-- Start of Source passage --

3. Hierarchical Modeling of Condition Means
Empirical Bayes Prior
- What is it?
A prior that is estimated from your actual data, rather than set by hand. - How does it work?
- Baldur looks at the spread and center of observed means across features.
- It sets the mean hyper-prior for each group to match the average observed mean, and its uncertainty to match the variability in your data.
- Why use it?
- Strength: Provides "shrinkage" toward realistic values, reducing noise and false positives, especially with small sample sizes.
- Mathematical form:
$\mu_{0j}\sim\text{Normal}(\bar{y}_j,\sigma n_R)$- Here, $\bar{y}_j$ is the estimated mean for group $j$, and $\sigma n_R$ is the estimated standard deviation for the prior.
Weakly Informative Prior
- What is it?
A broad, generic prior that doesn't make strong assumptions—it's like saying "I have no idea what the mean should be, but it's probably not infinite." - How does it work?
- The prior mean is set to zero for all groups.
- The uncertainty (standard deviation) is set to a large value (e.g., $10$), meaning the model expects almost any value is possible.
- Why use it?
- Strength: Maximizes flexibility and lets the data speak for itself, at the cost of potentially adding more noise or less stability if data is limited.

-- End of Source passage --

Exercise —
Decide whether each statement agrees with the passage on priors, answering yes or no and quoting the words that settle it. (a) The empirical Bayes prior is set by hand. (b) Under the weakly informative prior, the prior mean is zero for every group. (c) The empirical Bayes prior's uncertainty is chosen to match the variability in the data. Rely only on the passage on priors and bring in no outside knowledge.

-- Start of Provided data --

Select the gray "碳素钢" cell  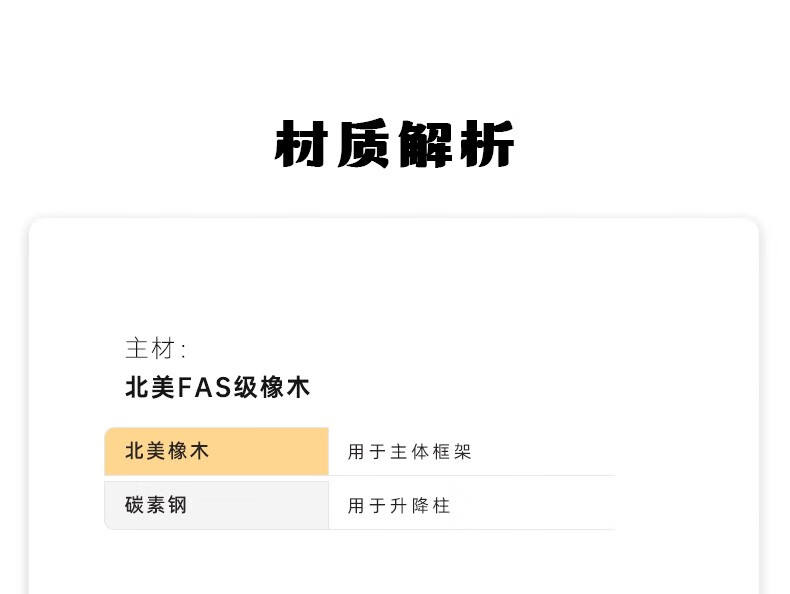217,505

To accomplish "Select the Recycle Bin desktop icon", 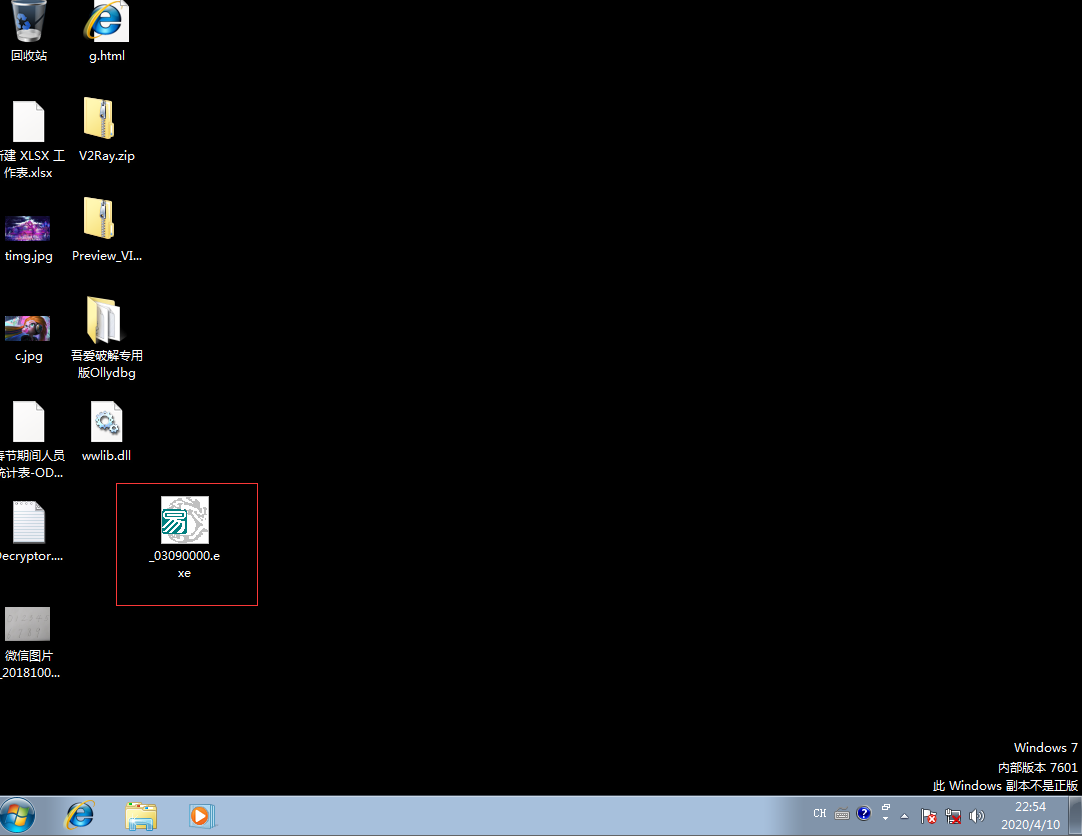I will coord(29,22).
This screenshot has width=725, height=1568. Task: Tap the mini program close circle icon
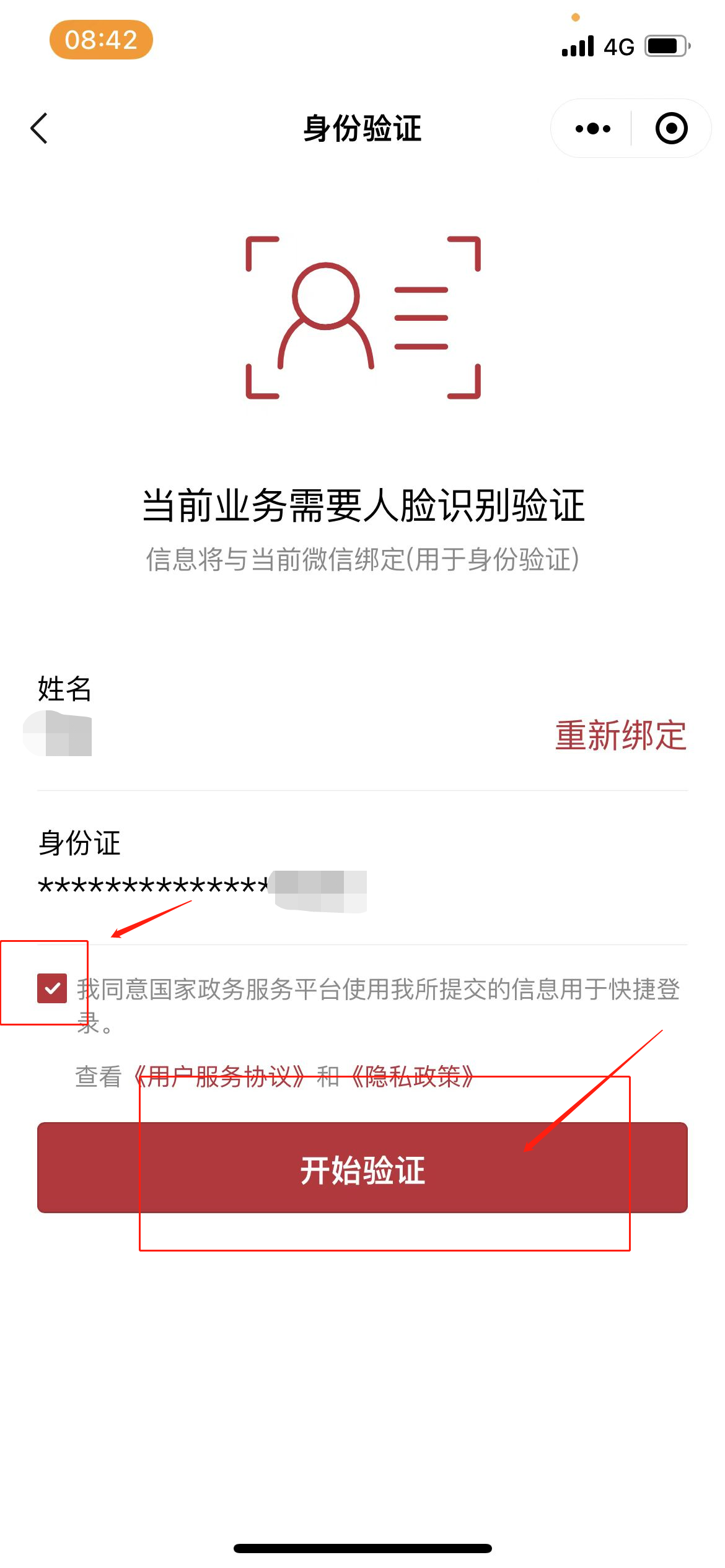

-- End of Provided data --

Result —
(a) No: "A prior that is estimated from your actual data, rather than set by hand."
(b) Yes: "The prior mean is set to zero for all groups."
(c) Yes: "its uncertainty to match the variability in your data."